___ Given text ___

Sept. 13, 1993, I sat on the South Lawn of the White House under a hot sun watching Israeli Prime Minister Yitzhak Rabin and PLO Chairman Yasser Arafat shake hands. I believed that act (which came about with considerable assistance from an irrepressible President Bill Clinton) would transform the Israeli-Palestinian conflict and maybe even the modern Middle East as well.

It was perhaps the worst — but by no means the only bad — analytical judgment I’d make in an extended State Department career. Convinced that what the Israelis and Palestinians had done was transformative, I argued that there was no going back.

On reflection, that judgment really doesn’t surprise me. My previous faith in fixing things was rooted in the nature of diplomacy itself — the talking cure, a profession often driven by a legitimate desire to avoid war and conflict if possible as well as by the belief in the capacity of nations with strong self-interest to solve their mutual problems by meeting somewhere in the more enlightened middle. And in its uniquely American manifestation, diplomacy is also driven by the conviction that if only Washington would lead, most challenges in the world could be overcome, if not made substantially more tractable.

Nowhere is the faith in diplomacy and the U.S. capacity to fix things being tested more than in the current and seemingly hopeful turn of events in Washington’s long-standing effort to reach an agreement with Iran on the nuclear issue. Enter the recently rolled out Joint Comprehensive Plan of Action, an oddly technical term for a putative agreement on the nuclear issue that U.S. President Barack Obama described as a “historic understanding with Iran, which, if fully implemented, will prevent it from obtaining a nuclear weapon.” Perhaps.

But as Joni Mitchell and Crosby, Stills, Nash & Young reminded us: Life is for learning. And what I’ve learned — the hard way — is that really good deals are few and far between, that real transformations are rarer still, and that most of diplomacy — and life for that matter — is transactional, more a series of flawed and imperfect enterprises. If you’re smart and lucky and circumstances cooperate, these ventures might actually make things better. But rarely do they offer up comprehensive solutions. And right now that’s precisely how we ought to look at the U.S. and Iranian effort on the nuclear issue.

___ Information provided ___

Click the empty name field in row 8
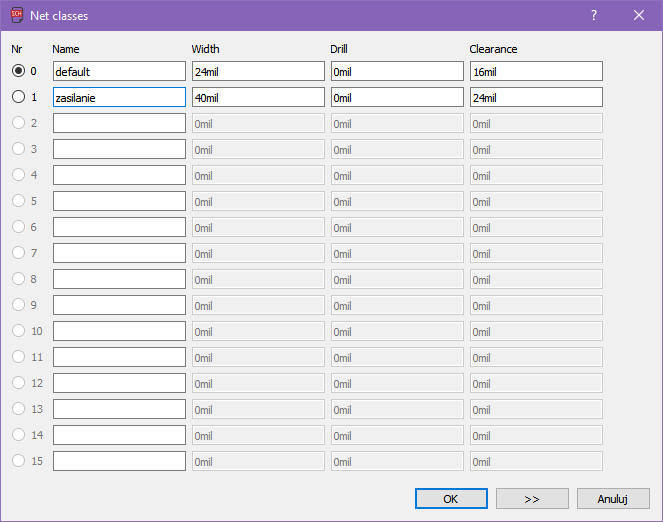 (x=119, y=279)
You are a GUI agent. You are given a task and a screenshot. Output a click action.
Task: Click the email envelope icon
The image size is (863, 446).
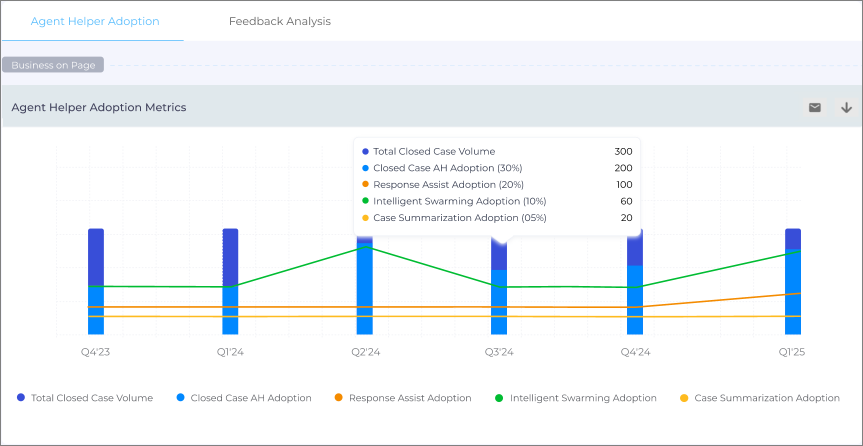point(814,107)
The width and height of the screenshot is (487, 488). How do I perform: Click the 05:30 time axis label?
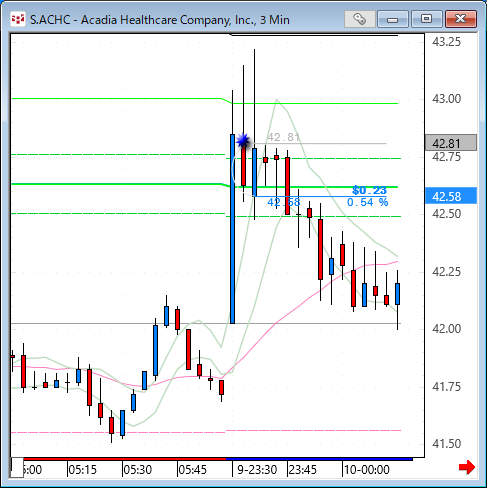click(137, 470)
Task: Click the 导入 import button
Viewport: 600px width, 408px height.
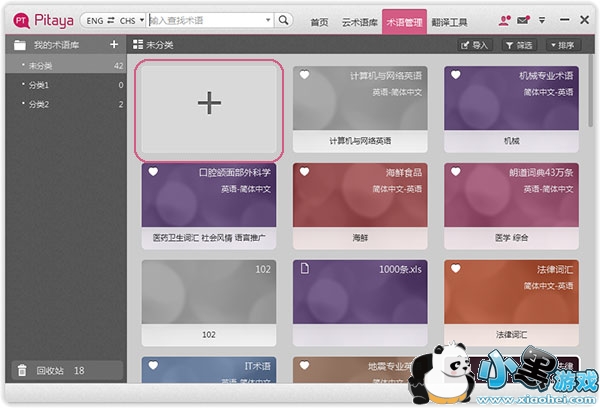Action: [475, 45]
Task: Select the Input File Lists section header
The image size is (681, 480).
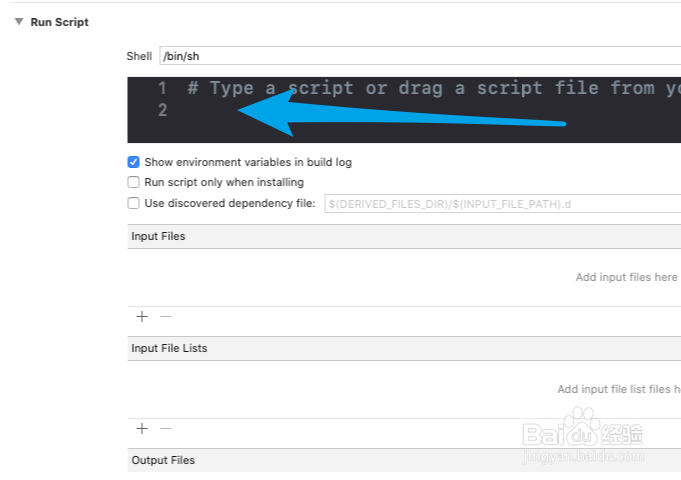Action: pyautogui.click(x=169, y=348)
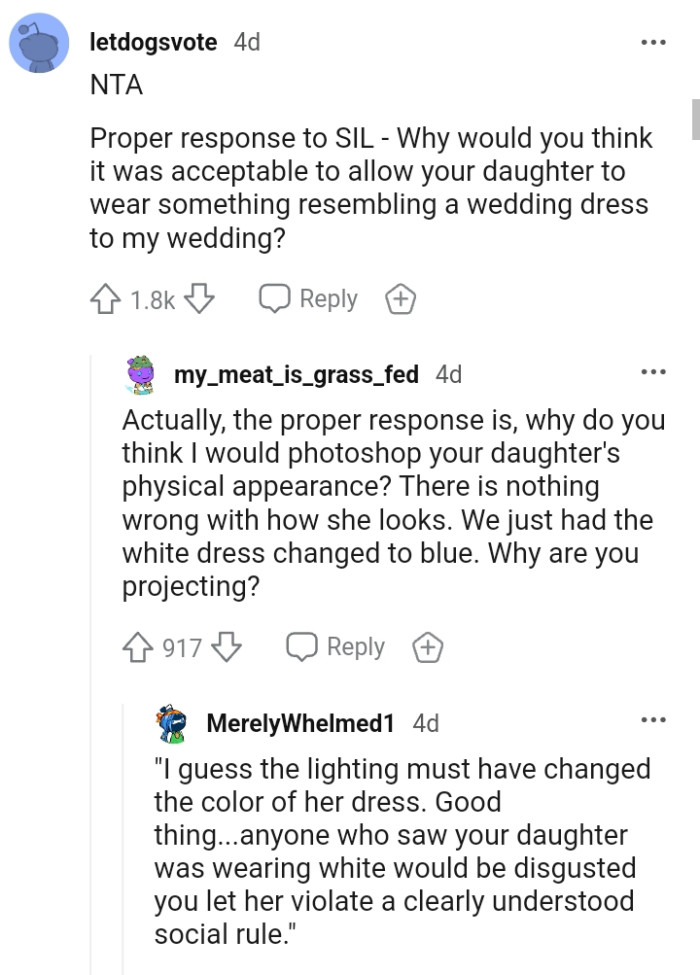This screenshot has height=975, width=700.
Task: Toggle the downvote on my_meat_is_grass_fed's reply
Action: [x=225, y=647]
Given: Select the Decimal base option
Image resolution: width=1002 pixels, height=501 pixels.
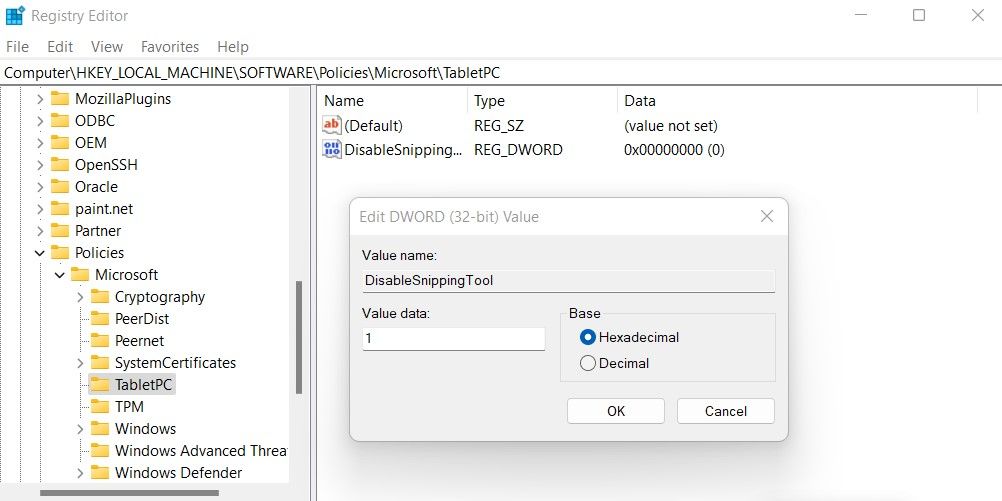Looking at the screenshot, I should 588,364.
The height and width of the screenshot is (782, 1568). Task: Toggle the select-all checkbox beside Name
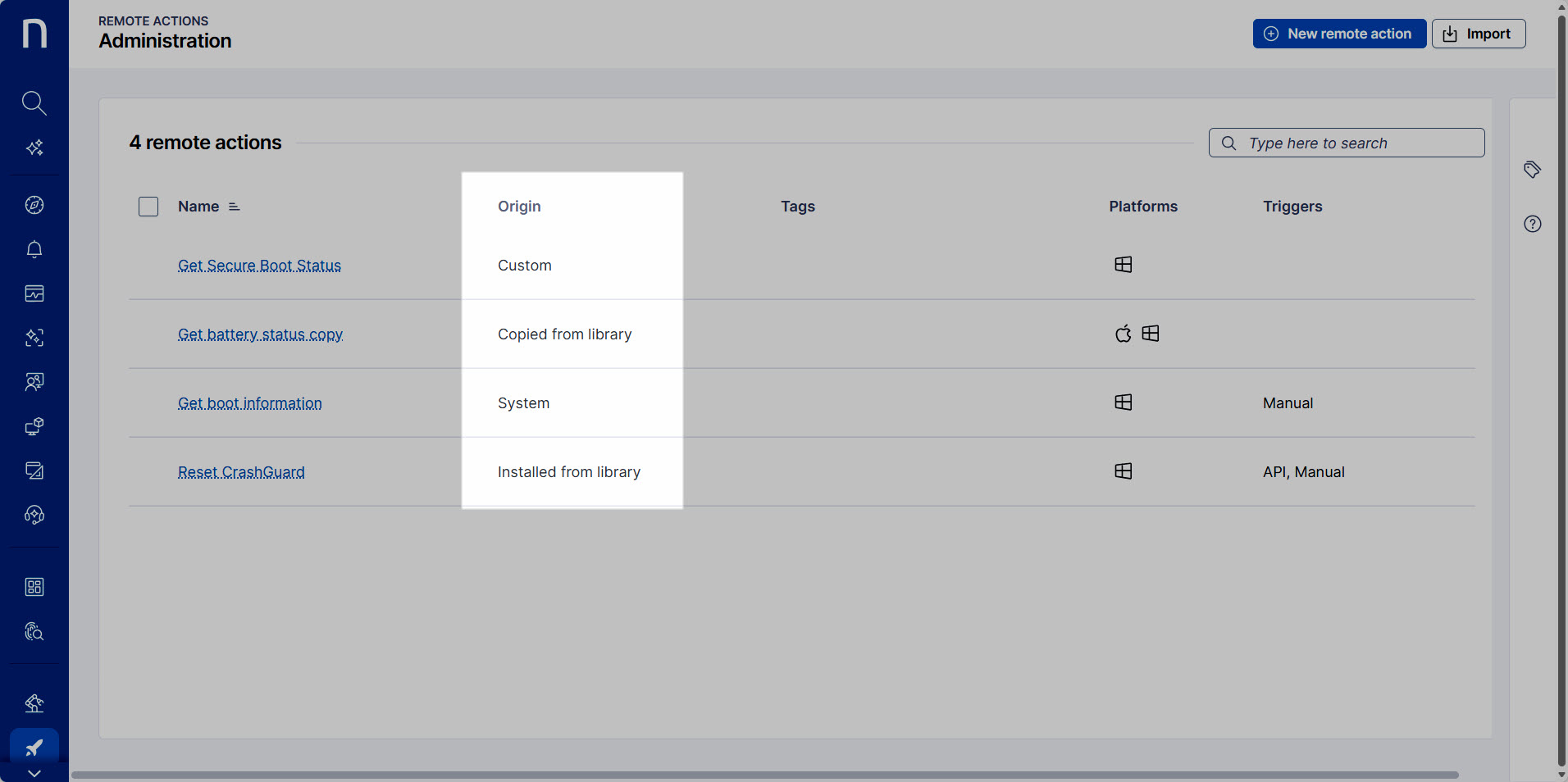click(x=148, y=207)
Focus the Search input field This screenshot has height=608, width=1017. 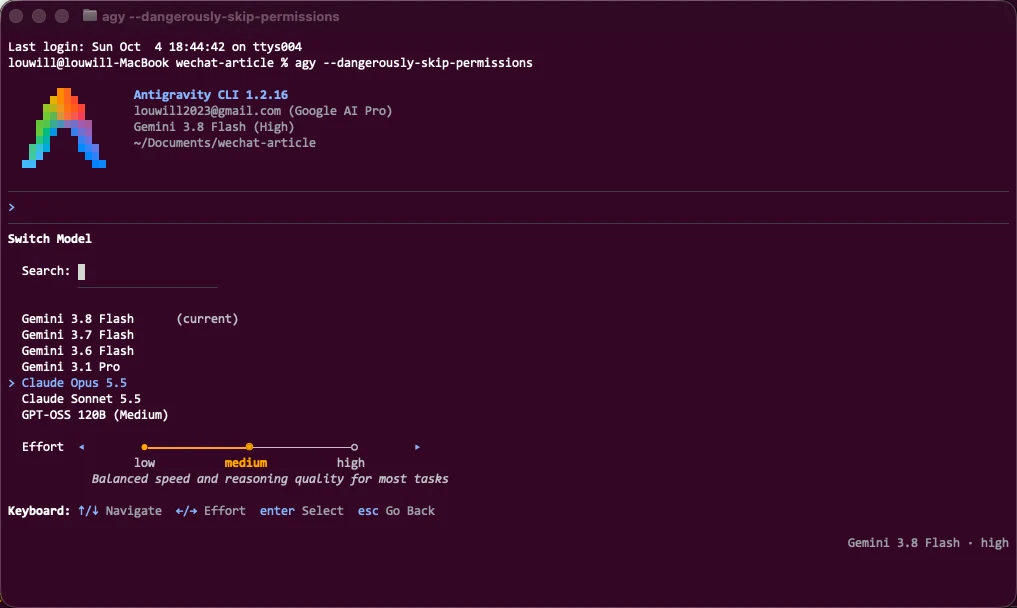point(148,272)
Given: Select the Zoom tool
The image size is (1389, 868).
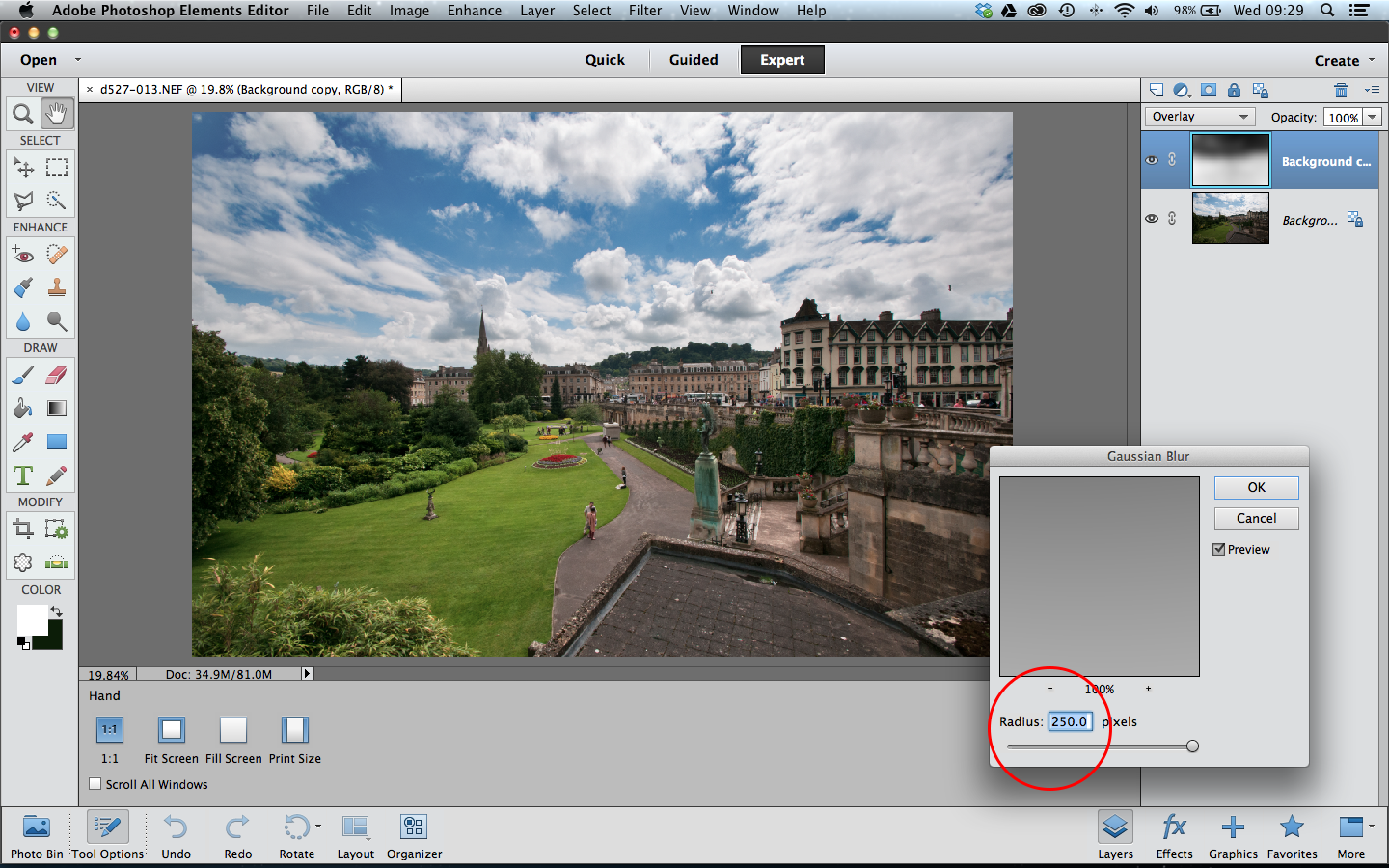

___

→ Tasks to perform
• a. Does each statement agree with the diplomacy essay? Answer yes or no for each, and quote the words of the essay that decide it.
(i) The writer watched Rabin and Arafat shake hands from the South Lawn of the White House.
(ii) The writer calls the 1993 judgment the only bad analytical judgment of a State Department career.
(iii) Obama described the Joint Comprehensive Plan of Action as a "historic understanding with Iran."
• b. Reproduce the stretch of the diplomacy essay from "On reflection, that" through "substantially more tractable.".

→ Results of the exercise
• a.
(i) Yes: "I sat on the South Lawn of the White House under a hot sun watching Israeli Prime Minister Yitzhak Rabin and PLO Chairman Yasser Arafat shake hands."
(ii) No: "It was perhaps the worst — but by no means the only bad — analytical judgment I’d make in an extended State Department career."
(iii) Yes: "U.S. President Barack Obama described as a “historic understanding with Iran, which, if fully implemented, will prevent it from obtaining a nuclear weapon.”"

• b.
On reflection, that judgment really doesn’t surprise me. My previous faith in fixing things was rooted in the nature of diplomacy itself — the talking cure, a profession often driven by a legitimate desire to avoid war and conflict if possible as well as by the belief in the capacity of nations with strong self-interest to solve their mutual problems by meeting somewhere in the more enlightened middle. And in its uniquely American manifestation, diplomacy is also driven by the conviction that if only Washington would lead, most challenges in the world could be overcome, if not made substantially more tractable.